** Action item **
For every line in the data below that contains "computer", copy the line.

** Data provided **

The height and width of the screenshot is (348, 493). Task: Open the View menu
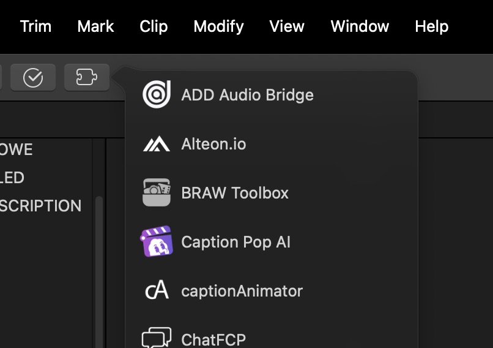[287, 26]
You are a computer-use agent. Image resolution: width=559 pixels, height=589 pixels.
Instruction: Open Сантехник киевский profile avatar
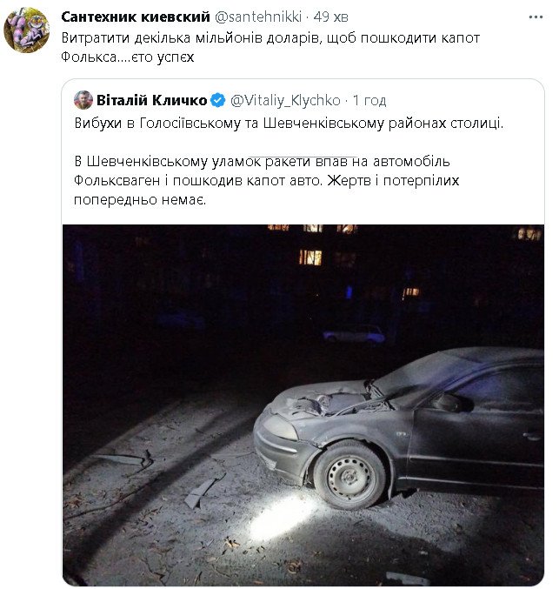(x=27, y=30)
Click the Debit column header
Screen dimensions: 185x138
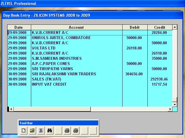point(134,27)
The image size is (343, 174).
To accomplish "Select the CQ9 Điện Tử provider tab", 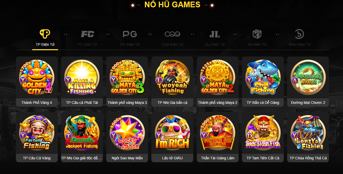I will click(172, 38).

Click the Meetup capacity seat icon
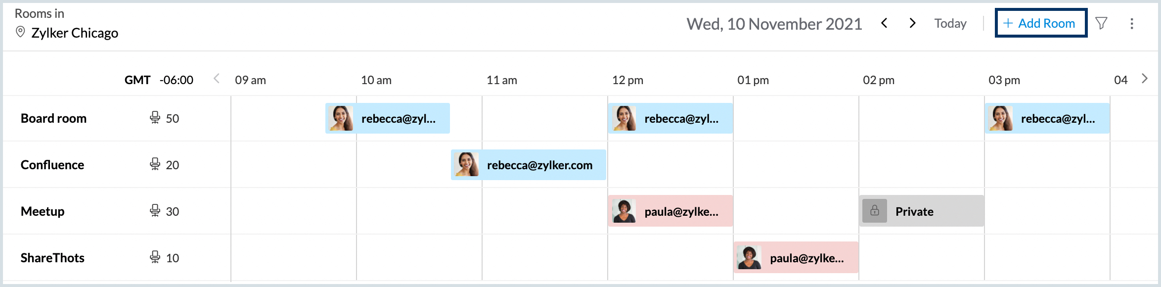(x=155, y=211)
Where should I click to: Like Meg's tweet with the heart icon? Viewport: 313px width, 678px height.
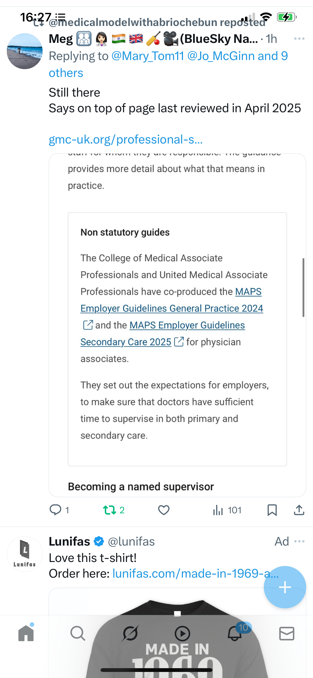tap(164, 510)
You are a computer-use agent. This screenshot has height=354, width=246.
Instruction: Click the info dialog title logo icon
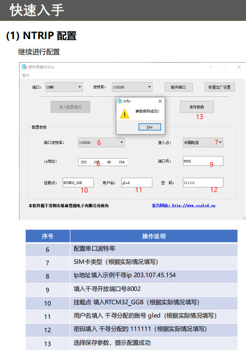pos(119,101)
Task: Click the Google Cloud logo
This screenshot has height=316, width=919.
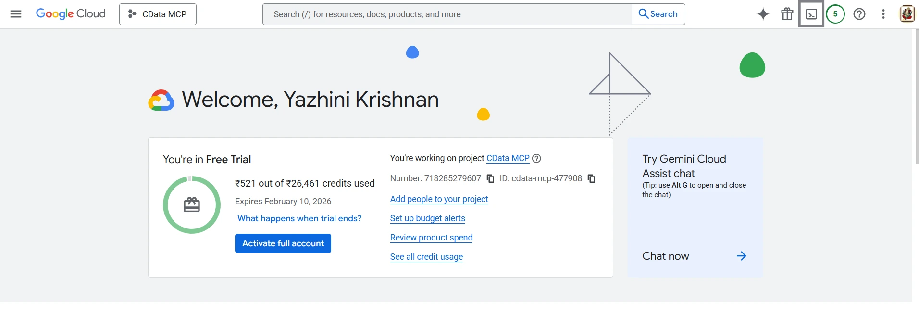Action: click(x=71, y=14)
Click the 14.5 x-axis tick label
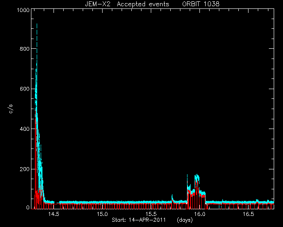Viewport: 283px width, 227px height. click(x=54, y=214)
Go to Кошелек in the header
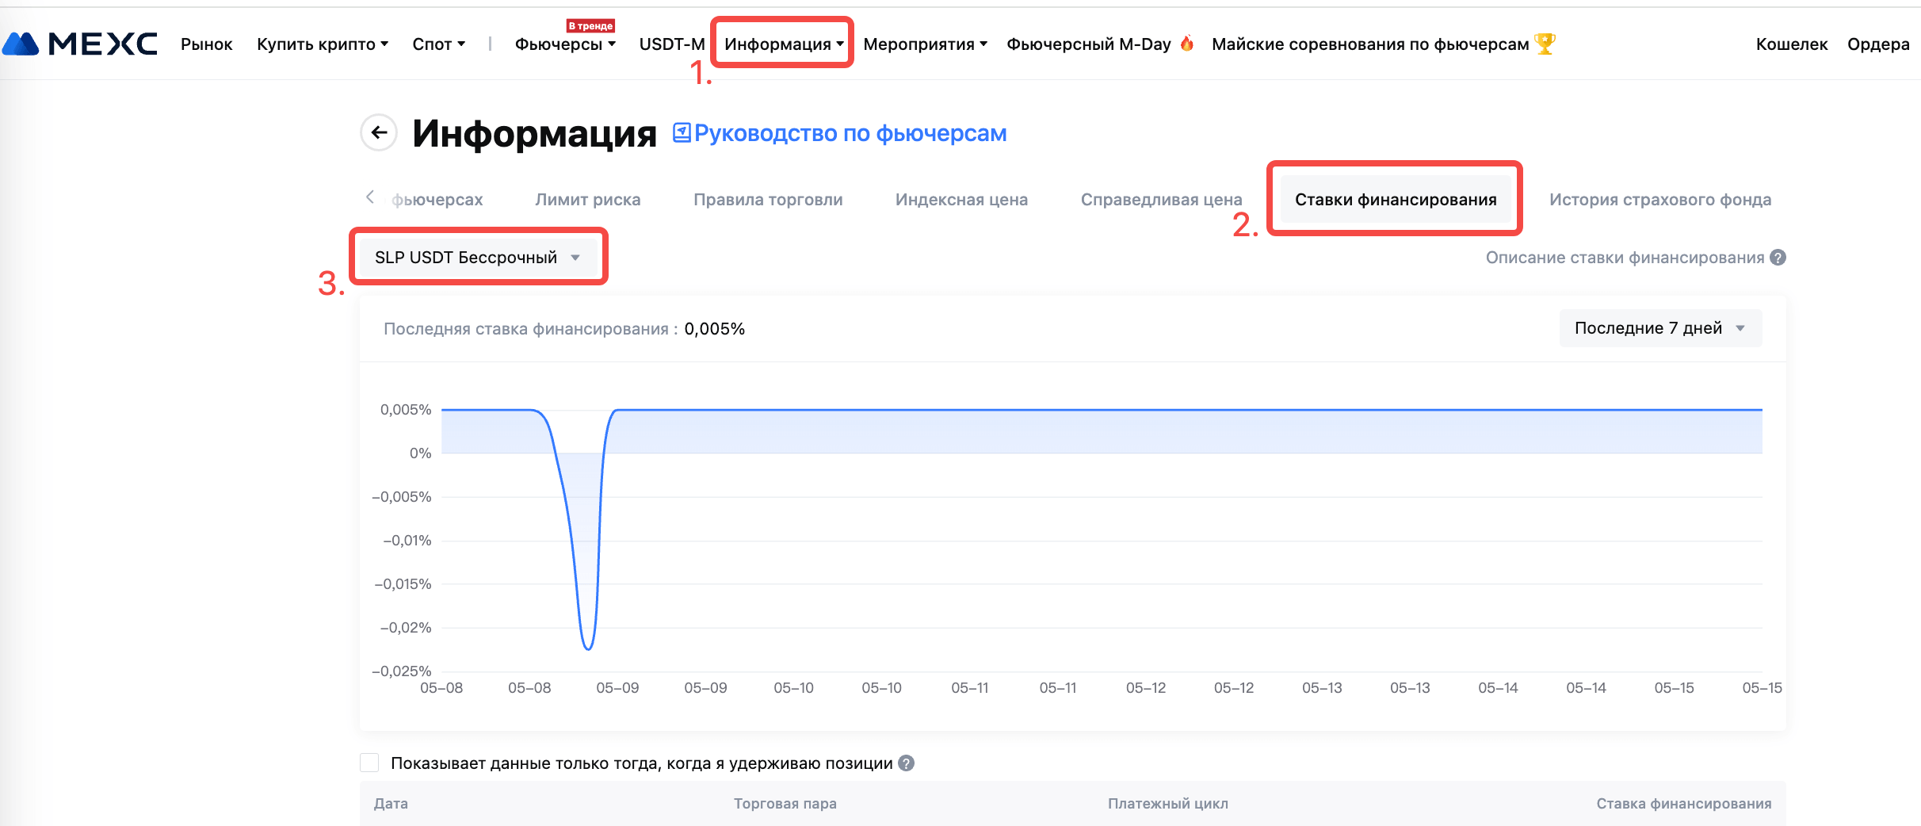This screenshot has width=1921, height=826. [1791, 44]
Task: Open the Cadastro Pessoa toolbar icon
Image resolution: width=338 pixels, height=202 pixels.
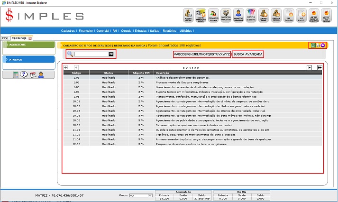Action: tap(213, 16)
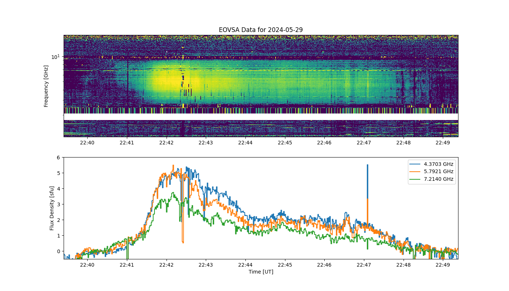The width and height of the screenshot is (509, 291).
Task: Click the 22:40 tick under the spectrogram
Action: [x=87, y=143]
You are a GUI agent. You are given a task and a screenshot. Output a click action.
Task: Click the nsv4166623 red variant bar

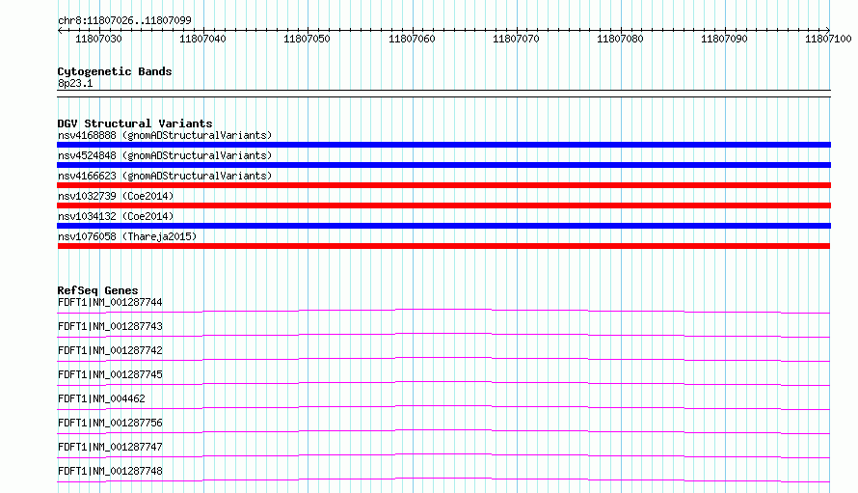(x=443, y=185)
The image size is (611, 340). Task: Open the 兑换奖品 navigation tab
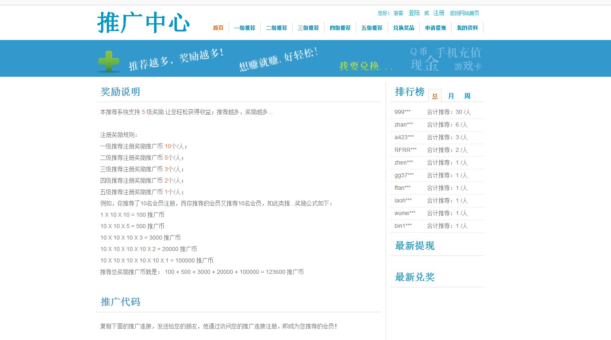coord(403,27)
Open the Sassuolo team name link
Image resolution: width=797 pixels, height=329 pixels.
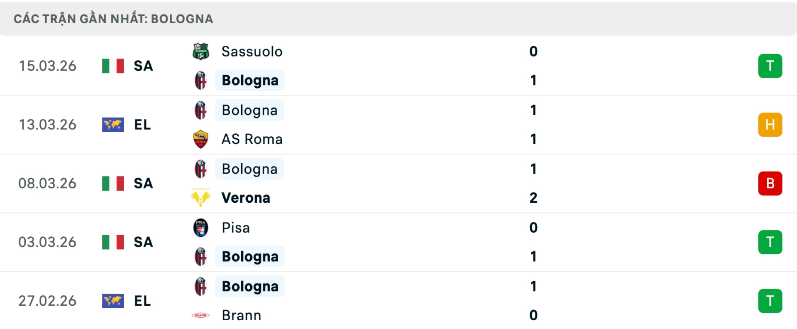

** Solution **
You are a computer-use agent. Image resolution: width=559 pixels, height=589 pixels.
You are a computer-use agent. This screenshot has height=354, width=246.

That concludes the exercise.